Public track record
Every high-conviction thesis, graded.
We publish forward returns for every Form 4 AI thesis at conviction ≥70, benchmarked against SPY over the same window. Updated nightly. No cherry-picking — everything is here, including the calls that didn't work.
No settled high-conviction calls yet
First entries appear after the 7-day settlement window.
We refuse to grade trades before there's been time for them to play out. As soon as a filing scored ≥70 crosses 7 days post-filing, its forward return vs SPY lands here automatically — no editorial selection.
Methodology
How we score the calls.
- Universe: every AI thesis we generate at conviction ≥70. No discretionary selection. No survivorship bias. Synthetic / test-data filings are excluded.
- Settlement window: we don't grade until a filing is at least 7 days past its EDGAR publication date. This gives the market time to absorb the information and avoids reporting noise that hasn't yet resolved.
- Return computation: for each filing we compute close-to-close return on the issuer's ticker over 7 / 30 / 90 days from filed_at, then subtract SPY's return over the same window. Both pulled from Polygon. Days where either ticker doesn't trade roll forward to the next session close.
- Direction handling: the conviction score is direction-aware (a high-conviction sell is a bearish call). We sign returns accordingly so a +5% move on a buy and a −5% move on a sell are both shown as a +5% "hit."
- Sample size warning: insider-buy backtests are notoriously noisy. With fewer than ~30 settled calls, treat aggregate numbers as directional only. We publish raw counts, not just averages, so you can apply your own significance bar.

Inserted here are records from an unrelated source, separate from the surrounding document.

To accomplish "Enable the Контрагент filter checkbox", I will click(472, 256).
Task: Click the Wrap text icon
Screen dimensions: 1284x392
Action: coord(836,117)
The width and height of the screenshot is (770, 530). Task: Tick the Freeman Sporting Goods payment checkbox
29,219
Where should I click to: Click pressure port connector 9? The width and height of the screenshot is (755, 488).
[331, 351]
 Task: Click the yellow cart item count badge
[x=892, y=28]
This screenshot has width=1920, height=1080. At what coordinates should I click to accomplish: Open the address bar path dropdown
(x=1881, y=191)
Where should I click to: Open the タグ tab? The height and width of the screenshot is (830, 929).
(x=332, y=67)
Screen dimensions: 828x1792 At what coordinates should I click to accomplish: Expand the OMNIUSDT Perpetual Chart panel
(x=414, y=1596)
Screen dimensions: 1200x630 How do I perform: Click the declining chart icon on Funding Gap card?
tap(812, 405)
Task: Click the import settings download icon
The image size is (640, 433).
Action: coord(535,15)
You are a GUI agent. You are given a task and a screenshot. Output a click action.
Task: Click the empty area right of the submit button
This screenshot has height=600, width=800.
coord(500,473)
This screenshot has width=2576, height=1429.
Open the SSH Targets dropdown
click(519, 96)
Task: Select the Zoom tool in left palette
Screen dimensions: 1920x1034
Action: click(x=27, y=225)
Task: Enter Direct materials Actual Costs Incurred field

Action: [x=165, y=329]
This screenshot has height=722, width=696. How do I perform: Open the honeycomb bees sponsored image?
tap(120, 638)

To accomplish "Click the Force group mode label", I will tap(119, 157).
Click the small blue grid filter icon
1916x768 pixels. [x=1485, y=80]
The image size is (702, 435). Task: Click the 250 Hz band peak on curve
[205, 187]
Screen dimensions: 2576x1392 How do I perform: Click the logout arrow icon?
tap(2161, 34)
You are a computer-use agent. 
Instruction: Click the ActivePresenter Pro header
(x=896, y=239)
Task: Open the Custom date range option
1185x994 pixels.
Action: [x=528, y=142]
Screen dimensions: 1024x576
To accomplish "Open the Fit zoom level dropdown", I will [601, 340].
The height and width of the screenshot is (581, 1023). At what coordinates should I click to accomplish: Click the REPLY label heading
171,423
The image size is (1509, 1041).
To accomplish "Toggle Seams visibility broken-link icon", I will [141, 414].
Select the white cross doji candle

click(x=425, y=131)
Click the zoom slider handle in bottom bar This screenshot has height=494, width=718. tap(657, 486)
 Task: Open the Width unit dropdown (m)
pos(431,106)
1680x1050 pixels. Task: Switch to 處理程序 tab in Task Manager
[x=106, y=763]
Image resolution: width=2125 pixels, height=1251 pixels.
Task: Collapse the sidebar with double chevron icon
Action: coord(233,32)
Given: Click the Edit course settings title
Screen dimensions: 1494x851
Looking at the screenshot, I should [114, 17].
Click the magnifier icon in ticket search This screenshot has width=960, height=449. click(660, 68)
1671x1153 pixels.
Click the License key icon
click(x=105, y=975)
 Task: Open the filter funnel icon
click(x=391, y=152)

- Updated: page revalidates hourly; price data is reread once a day. The full dataset is downloadable from /filings.
Reminder
This is journalism over public regulatory filings, not investment advice. Forward-return tables are noisy at small sample sizes; treat early numbers with skepticism. Past insider performance does not guarantee anything; insider-buy backtests are notoriously path-dependent.